▶ **Stated exercise**:
Please convert the records below into a JSON list of strings, one string per line, leaving out any blank lines.

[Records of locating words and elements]
:::

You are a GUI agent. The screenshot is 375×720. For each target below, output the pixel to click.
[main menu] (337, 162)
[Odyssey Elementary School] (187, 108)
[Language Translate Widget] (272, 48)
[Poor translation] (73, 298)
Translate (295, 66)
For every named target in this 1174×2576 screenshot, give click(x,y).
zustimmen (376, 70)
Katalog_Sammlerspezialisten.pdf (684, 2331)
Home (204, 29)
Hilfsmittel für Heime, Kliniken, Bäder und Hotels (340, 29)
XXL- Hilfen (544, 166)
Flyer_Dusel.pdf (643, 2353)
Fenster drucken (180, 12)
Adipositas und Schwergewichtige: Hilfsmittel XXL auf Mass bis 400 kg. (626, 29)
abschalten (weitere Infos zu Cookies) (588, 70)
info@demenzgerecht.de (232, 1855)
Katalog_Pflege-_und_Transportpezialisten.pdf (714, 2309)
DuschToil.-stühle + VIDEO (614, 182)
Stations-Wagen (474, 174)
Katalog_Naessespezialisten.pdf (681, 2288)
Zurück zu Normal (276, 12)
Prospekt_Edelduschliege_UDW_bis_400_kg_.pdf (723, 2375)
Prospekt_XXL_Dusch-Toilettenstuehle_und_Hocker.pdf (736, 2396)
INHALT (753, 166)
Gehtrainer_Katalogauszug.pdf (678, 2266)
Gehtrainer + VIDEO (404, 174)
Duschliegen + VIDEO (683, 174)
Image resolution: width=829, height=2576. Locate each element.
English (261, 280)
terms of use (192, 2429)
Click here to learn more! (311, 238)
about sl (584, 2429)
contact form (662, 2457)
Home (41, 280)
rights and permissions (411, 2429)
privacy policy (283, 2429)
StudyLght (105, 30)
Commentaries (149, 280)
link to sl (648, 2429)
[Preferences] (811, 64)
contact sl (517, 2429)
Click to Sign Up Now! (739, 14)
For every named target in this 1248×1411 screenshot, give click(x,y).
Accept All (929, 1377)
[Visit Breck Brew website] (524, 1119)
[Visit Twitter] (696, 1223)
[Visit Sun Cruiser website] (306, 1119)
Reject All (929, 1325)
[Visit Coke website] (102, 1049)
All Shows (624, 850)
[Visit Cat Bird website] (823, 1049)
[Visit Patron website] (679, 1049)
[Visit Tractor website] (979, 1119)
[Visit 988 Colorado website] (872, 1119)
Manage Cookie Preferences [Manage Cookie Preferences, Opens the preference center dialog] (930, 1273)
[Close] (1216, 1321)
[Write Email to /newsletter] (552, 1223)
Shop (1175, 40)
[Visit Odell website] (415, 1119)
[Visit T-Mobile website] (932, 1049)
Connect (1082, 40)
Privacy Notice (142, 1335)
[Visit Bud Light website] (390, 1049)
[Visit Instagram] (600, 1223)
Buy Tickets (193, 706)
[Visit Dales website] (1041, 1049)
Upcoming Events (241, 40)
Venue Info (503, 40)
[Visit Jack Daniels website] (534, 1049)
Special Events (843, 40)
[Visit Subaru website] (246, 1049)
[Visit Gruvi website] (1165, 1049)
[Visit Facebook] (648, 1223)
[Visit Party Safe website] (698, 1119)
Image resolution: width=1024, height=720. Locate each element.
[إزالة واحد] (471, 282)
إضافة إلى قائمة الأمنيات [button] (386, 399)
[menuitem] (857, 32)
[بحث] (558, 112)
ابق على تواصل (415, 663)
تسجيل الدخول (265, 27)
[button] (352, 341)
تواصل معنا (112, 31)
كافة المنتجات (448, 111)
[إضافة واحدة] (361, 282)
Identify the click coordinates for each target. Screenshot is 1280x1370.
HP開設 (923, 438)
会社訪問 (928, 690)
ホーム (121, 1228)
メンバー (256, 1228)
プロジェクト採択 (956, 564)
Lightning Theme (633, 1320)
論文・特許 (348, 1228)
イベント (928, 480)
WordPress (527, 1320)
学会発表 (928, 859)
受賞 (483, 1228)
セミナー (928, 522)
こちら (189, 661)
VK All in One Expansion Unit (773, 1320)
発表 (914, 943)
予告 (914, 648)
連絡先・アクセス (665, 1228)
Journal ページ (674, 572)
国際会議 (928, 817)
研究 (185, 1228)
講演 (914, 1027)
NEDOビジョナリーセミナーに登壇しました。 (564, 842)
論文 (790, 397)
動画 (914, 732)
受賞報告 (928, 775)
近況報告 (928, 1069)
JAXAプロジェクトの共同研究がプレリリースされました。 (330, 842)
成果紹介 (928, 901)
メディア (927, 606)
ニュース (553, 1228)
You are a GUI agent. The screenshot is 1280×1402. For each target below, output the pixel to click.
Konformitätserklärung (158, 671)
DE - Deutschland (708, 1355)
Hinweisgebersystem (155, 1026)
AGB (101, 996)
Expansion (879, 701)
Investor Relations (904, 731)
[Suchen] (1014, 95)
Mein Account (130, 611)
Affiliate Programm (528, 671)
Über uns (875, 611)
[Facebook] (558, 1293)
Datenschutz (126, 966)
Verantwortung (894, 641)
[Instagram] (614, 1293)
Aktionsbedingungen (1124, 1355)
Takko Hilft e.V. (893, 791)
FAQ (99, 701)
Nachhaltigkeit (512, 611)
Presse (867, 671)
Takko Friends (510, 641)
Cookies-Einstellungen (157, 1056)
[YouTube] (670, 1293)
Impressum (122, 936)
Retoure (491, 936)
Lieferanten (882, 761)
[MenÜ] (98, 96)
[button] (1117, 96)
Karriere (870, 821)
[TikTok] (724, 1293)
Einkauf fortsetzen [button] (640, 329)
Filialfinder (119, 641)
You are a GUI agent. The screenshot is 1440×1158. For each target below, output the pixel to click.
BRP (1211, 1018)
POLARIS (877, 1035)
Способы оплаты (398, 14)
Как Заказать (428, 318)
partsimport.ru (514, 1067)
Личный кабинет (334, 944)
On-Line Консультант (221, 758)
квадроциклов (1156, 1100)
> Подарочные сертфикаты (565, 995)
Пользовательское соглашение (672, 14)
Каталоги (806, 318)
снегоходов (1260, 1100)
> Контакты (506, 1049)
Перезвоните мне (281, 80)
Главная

:::

▶ **Output for this exercise**:
[
  "You are a GUI agent. The screenshot is 375×720. For each target below, output the pixel to click.",
  "[main menu] (337, 162)",
  "[Odyssey Elementary School] (187, 108)",
  "[Language Translate Widget] (272, 48)",
  "[Poor translation] (73, 298)",
  "Translate (295, 66)",
  "For every named target in this 1174×2576 screenshot, give click(x,y).",
  "zustimmen (376, 70)",
  "Katalog_Sammlerspezialisten.pdf (684, 2331)",
  "Home (204, 29)",
  "Hilfsmittel für Heime, Kliniken, Bäder und Hotels (340, 29)",
  "XXL- Hilfen (544, 166)",
  "Flyer_Dusel.pdf (643, 2353)",
  "Fenster drucken (180, 12)",
  "Adipositas und Schwergewichtige: Hilfsmittel XXL auf Mass bis 400 kg. (626, 29)",
  "abschalten (weitere Infos zu Cookies) (588, 70)",
  "info@demenzgerecht.de (232, 1855)",
  "Katalog_Pflege-_und_Transportpezialisten.pdf (714, 2309)",
  "DuschToil.-stühle + VIDEO (614, 182)",
  "Stations-Wagen (474, 174)",
  "Katalog_Naessespezialisten.pdf (681, 2288)",
  "Zurück zu Normal (276, 12)",
  "Prospekt_Edelduschliege_UDW_bis_400_kg_.pdf (723, 2375)",
  "Prospekt_XXL_Dusch-Toilettenstuehle_und_Hocker.pdf (736, 2396)",
  "INHALT (753, 166)",
  "Gehtrainer_Katalogauszug.pdf (678, 2266)",
  "Gehtrainer + VIDEO (404, 174)",
  "Duschliegen + VIDEO (683, 174)",
  "Image resolution: width=829, height=2576. Locate each element.",
  "English (261, 280)",
  "terms of use (192, 2429)",
  "Click here to learn more! (311, 238)",
  "about sl (584, 2429)",
  "contact form (662, 2457)",
  "Home (41, 280)",
  "rights and permissions (411, 2429)",
  "privacy policy (283, 2429)",
  "StudyLght (105, 30)",
  "Commentaries (149, 280)",
  "link to sl (648, 2429)",
  "[Preferences] (811, 64)",
  "contact sl (517, 2429)",
  "Click to Sign Up Now! (739, 14)",
  "For every named target in this 1248×1411 screenshot, give click(x,y).",
  "Accept All (929, 1377)",
  "[Visit Breck Brew website] (524, 1119)",
  "[Visit Twitter] (696, 1223)",
  "[Visit Sun Cruiser website] (306, 1119)",
  "Reject All (929, 1325)",
  "[Visit Coke website] (102, 1049)",
  "All Shows (624, 850)",
  "[Visit Cat Bird website] (823, 1049)",
  "[Visit Patron website] (679, 1049)",
  "[Visit Tractor website] (979, 1119)",
  "[Visit 988 Colorado website] (872, 1119)",
  "Manage Cookie Preferences [Manage Cookie Preferences, Opens the preference center dialog] (930, 1273)",
  "[Close] (1216, 1321)",
  "[Write Email to /newsletter] (552, 1223)",
  "Shop (1175, 40)",
  "[Visit Odell website] (415, 1119)",
  "[Visit T-Mobile website] (932, 1049)",
  "Connect (1082, 40)",
  "Privacy Notice (142, 1335)",
  "[Visit Bud Light website] (390, 1049)",
  "[Visit Instagram] (600, 1223)",
  "Buy Tickets (193, 706)",
  "[Visit Dales website] (1041, 1049)",
  "Upcoming Events (241, 40)",
  "Venue Info (503, 40)",
  "[Visit Jack Daniels website] (534, 1049)",
  "Special Events (843, 40)",
  "[Visit Subaru website] (246, 1049)",
  "[Visit Gruvi website] (1165, 1049)",
  "[Visit Facebook] (648, 1223)",
  "[Visit Party Safe website] (698, 1119)",
  "Image resolution: width=1024, height=720. Locate each element.",
  "[إزالة واحد] (471, 282)",
  "إضافة إلى قائمة الأمنيات [button] (386, 399)",
  "[menuitem] (857, 32)",
  "[بحث] (558, 112)",
  "ابق على تواصل (415, 663)",
  "تسجيل الدخول (265, 27)",
  "[button] (352, 341)",
  "تواصل معنا (112, 31)",
  "كافة المنتجات (448, 111)",
  "[إضافة واحدة] (361, 282)",
  "Identify the click coordinates for each target. Screenshot is 1280x1370.",
  "HP開設 (923, 438)",
  "会社訪問 (928, 690)",
  "ホーム (121, 1228)",
  "メンバー (256, 1228)",
  "プロジェクト採択 (956, 564)",
  "Lightning Theme (633, 1320)",
  "論文・特許 (348, 1228)",
  "イベント (928, 480)",
  "WordPress (527, 1320)",
  "学会発表 (928, 859)",
  "受賞 (483, 1228)",
  "セミナー (928, 522)",
  "こちら (189, 661)",
  "VK All in One Expansion Unit (773, 1320)",
  "発表 (914, 943)",
  "予告 (914, 648)",
  "連絡先・アクセス (665, 1228)",
  "Journal ページ (674, 572)",
  "国際会議 (928, 817)",
  "研究 (185, 1228)",
  "講演 (914, 1027)",
  "NEDOビジョナリーセミナーに登壇しました。 (564, 842)",
  "論文 (790, 397)",
  "動画 (914, 732)",
  "受賞報告 (928, 775)",
  "近況報告 (928, 1069)",
  "JAXAプロジェクトの共同研究がプレリリースされました。 (330, 842)",
  "成果紹介 (928, 901)",
  "メディア (927, 606)",
  "ニュース (553, 1228)",
  "You are a GUI agent. The screenshot is 1280×1402. For each target below, output the pixel to click.",
  "Konformitätserklärung (158, 671)",
  "DE - Deutschland (708, 1355)",
  "Hinweisgebersystem (155, 1026)",
  "AGB (101, 996)",
  "Expansion (879, 701)",
  "Investor Relations (904, 731)",
  "[Suchen] (1014, 95)",
  "Mein Account (130, 611)",
  "Affiliate Programm (528, 671)",
  "Über uns (875, 611)",
  "[Facebook] (558, 1293)",
  "Datenschutz (126, 966)",
  "Verantwortung (894, 641)",
  "[Instagram] (614, 1293)",
  "Aktionsbedingungen (1124, 1355)",
  "Takko Hilft e.V. (893, 791)",
  "FAQ (99, 701)",
  "Nachhaltigkeit (512, 611)",
  "Presse (867, 671)",
  "Takko Friends (510, 641)",
  "Cookies-Einstellungen (157, 1056)",
  "[YouTube] (670, 1293)",
  "Impressum (122, 936)",
  "Retoure (491, 936)",
  "Lieferanten (882, 761)",
  "[MenÜ] (98, 96)",
  "[button] (1117, 96)",
  "Karriere (870, 821)",
  "[TikTok] (724, 1293)",
  "Einkauf fortsetzen [button] (640, 329)",
  "Filialfinder (119, 641)",
  "You are a GUI agent. The screenshot is 1440×1158. For each target below, output the pixel to click.",
  "BRP (1211, 1018)",
  "POLARIS (877, 1035)",
  "Способы оплаты (398, 14)",
  "Как Заказать (428, 318)",
  "partsimport.ru (514, 1067)",
  "Личный кабинет (334, 944)",
  "On-Line Консультант (221, 758)",
  "квадроциклов (1156, 1100)",
  "> Подарочные сертфикаты (565, 995)",
  "Пользовательское соглашение (672, 14)",
  "Каталоги (806, 318)",
  "снегоходов (1260, 1100)",
  "> Контакты (506, 1049)",
  "Перезвоните мне (281, 80)",
  "Главная"
]